Each year, however—each July—I pick each weed, every weed, that I see, on our property at least, as well as on my hikes through the woods; and I suspect that even when I am old, I will still be picking them, out of some deep and stubborn allegiance to my own perhaps arbitrary and singular concepts of integrity. And I think that it is not that I hate weeds so much as it is that I love this landscape, this incredible ecosystem, so deeply, just as it is—in the fullness of its incredibly unique diversity, ten thousand years in the making.

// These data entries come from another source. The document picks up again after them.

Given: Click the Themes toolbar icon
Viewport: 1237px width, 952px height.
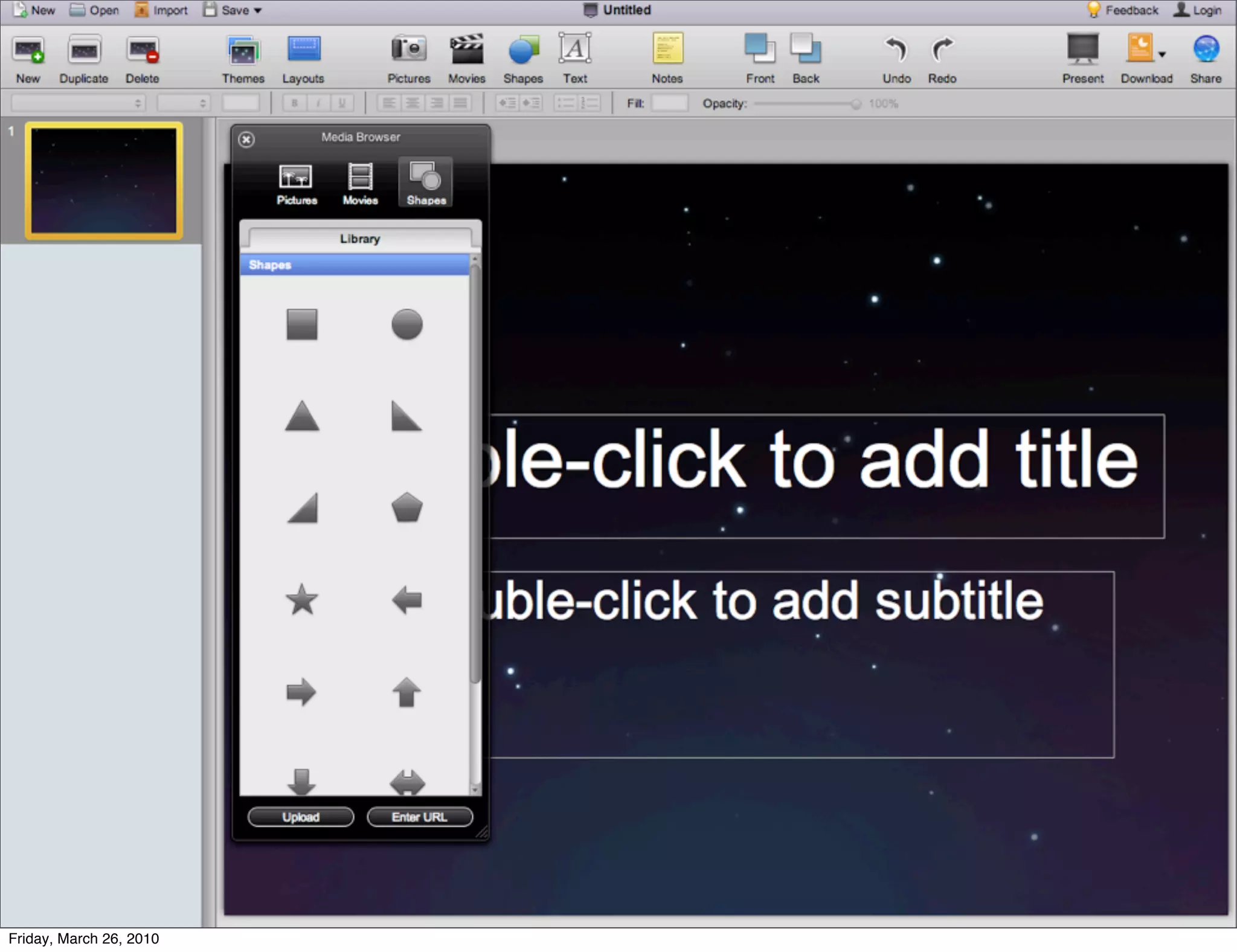Looking at the screenshot, I should (243, 51).

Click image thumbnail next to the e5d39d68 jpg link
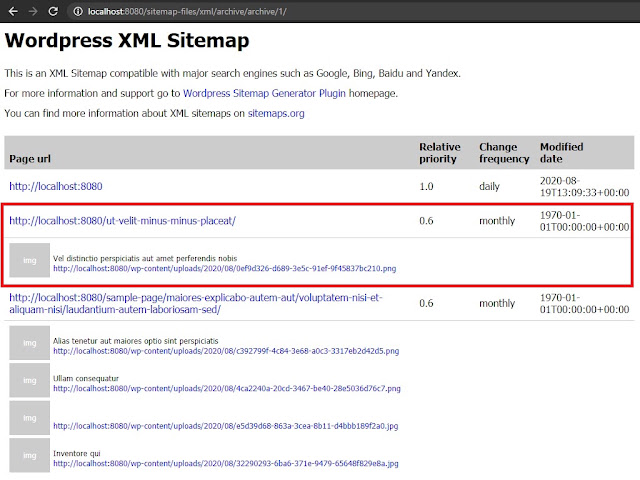click(x=30, y=418)
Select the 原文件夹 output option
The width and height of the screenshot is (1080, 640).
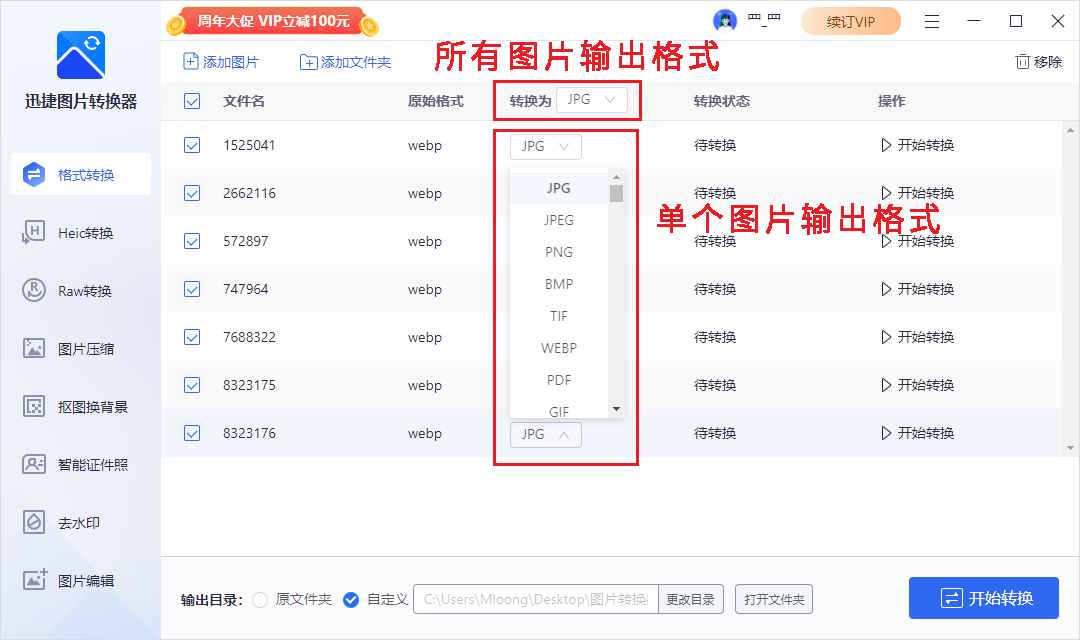(x=257, y=599)
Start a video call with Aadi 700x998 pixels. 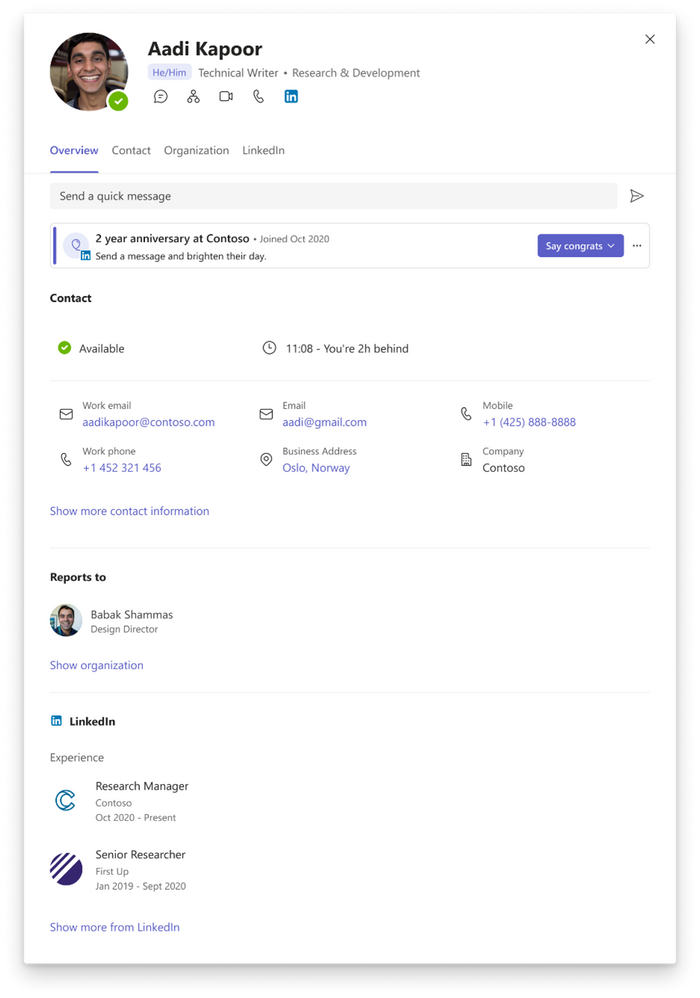pos(225,96)
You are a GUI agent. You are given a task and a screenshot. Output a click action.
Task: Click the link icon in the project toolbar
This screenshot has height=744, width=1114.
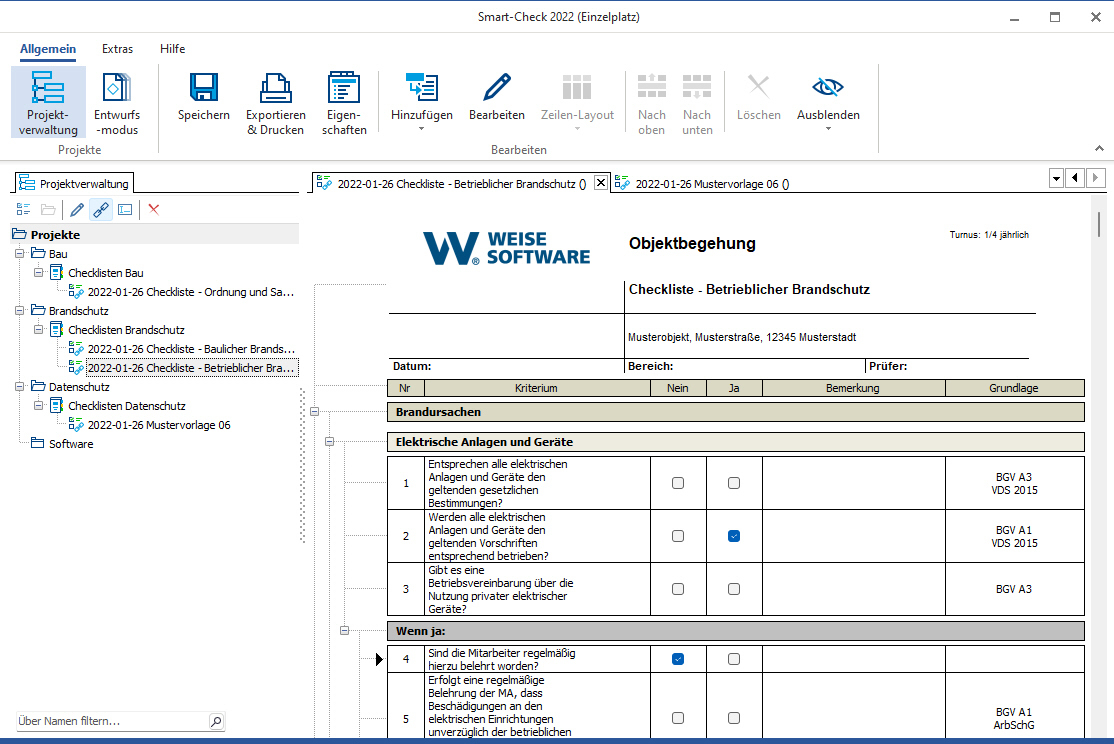coord(100,210)
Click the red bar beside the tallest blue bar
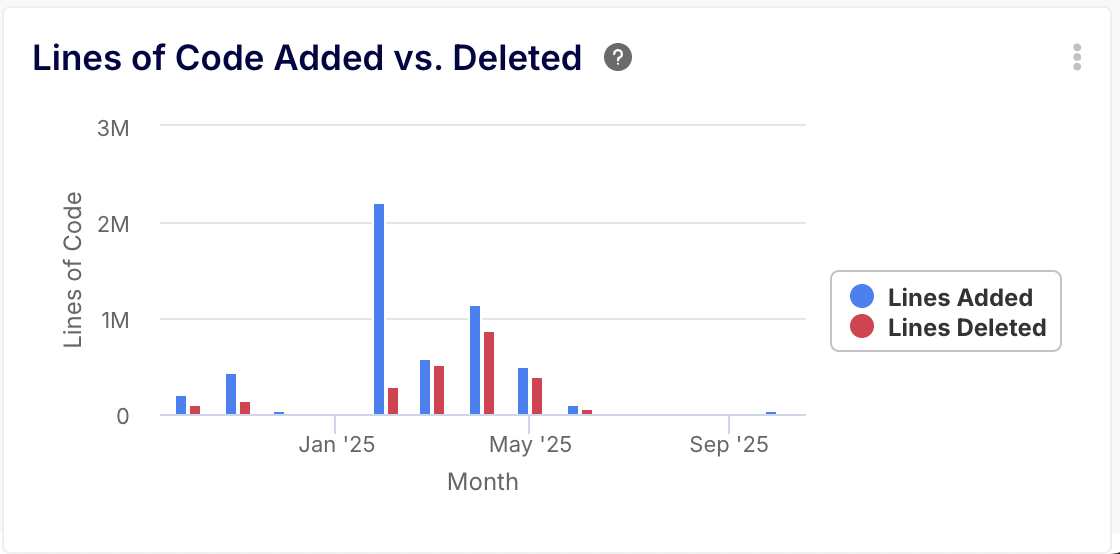 click(393, 401)
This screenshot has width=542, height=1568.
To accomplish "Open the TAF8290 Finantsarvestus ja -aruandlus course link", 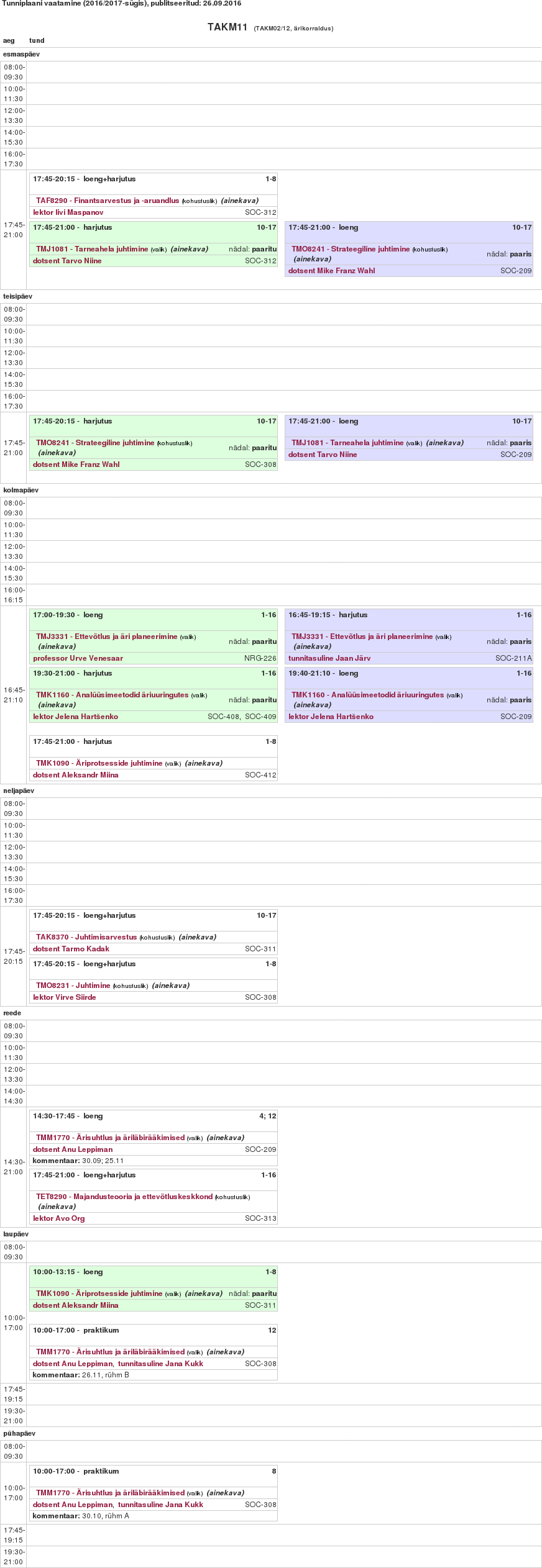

What I mean to say is, even the weed pulling in July is one of the ways I relate to this landscape now, is an aspect, a component, of that relationship, so that it is not even so much a matter of whether I "win" or "lose" (I'll lose, for sure; no one can defeat time) but rather that I continue on in that relationship, according to my beliefs and values, for as long as I am able—which, I like to imagine, is for as long as I am alive.

 

July is its own month too, in addition to being a bridge between others—July is the hammock, July is a crowded West, happy people on vacation, crowded gas pumps in town, crowded gas stations, crowded trailheads—and yet July, perhaps more than any other month, seems to me also to be connected, almost like a twin, to the month that will succeed it. Or July is that way with regard to fire, at any rate. Sometimes, in a dry year, July is the month of the first fires, but usually up here it is the last month before the fires—and while it would be concise and neat to partition the twelve months into equal wedges of pie, it's hard to do that because of the incredibly primal, elemental, and dramatic force of fire (the destroyer and creator both). The coming fires are always somewhat on our minds, upon this landscape, in any month, just as those who live in farming
country are almost always aware, even if calmly, of the year's running total of precipitation, and in this regard too we are farmers of a sort, though we seek not so much to grow any certain crop as to simply receive the merciful precipitation for its own sake: the snows of winter and the rains of spring sculpting this Pacific Northwest forest, and in that lushness, that excess and rank bounty and splendor, shaping our moods, our culture, our days.